Directions for this task –
Your job is to set down the stretch of entries that opens with the line containing "Image resolution: width=1024" and closes with the line containing "Viewport: 542px width, 866px height.". Keep both end lines, copy each exactly, and add nothing.

Provided material –
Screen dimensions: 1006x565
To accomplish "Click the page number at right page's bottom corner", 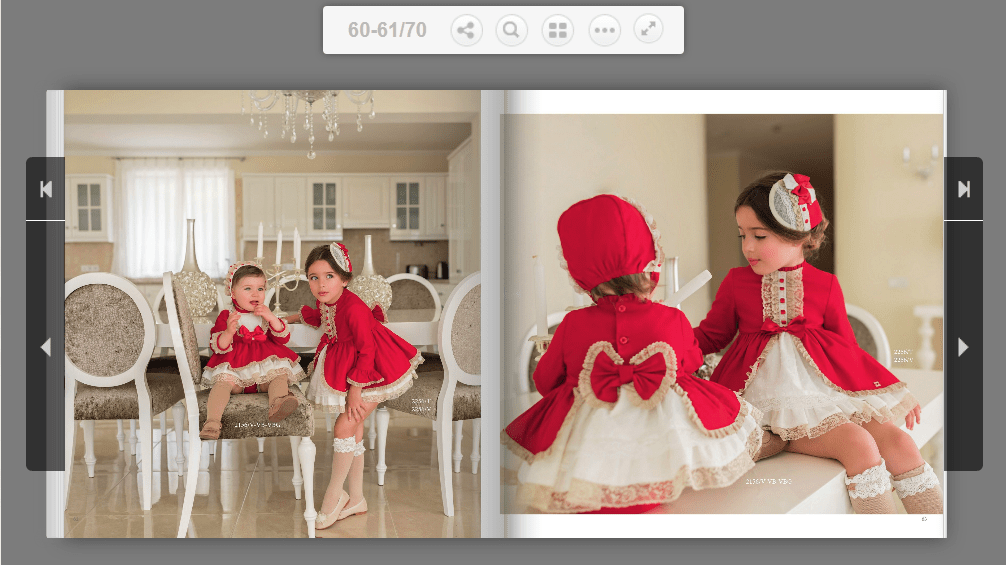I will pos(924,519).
--
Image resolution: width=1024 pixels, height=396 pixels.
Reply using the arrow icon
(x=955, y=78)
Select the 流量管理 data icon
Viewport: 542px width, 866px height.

The completed task –
Image resolution: width=1024 pixels, height=396 pixels.
Reply using the arrow icon
(x=955, y=78)
Select the 流量管理 data icon
Viewport: 542px width, 866px height.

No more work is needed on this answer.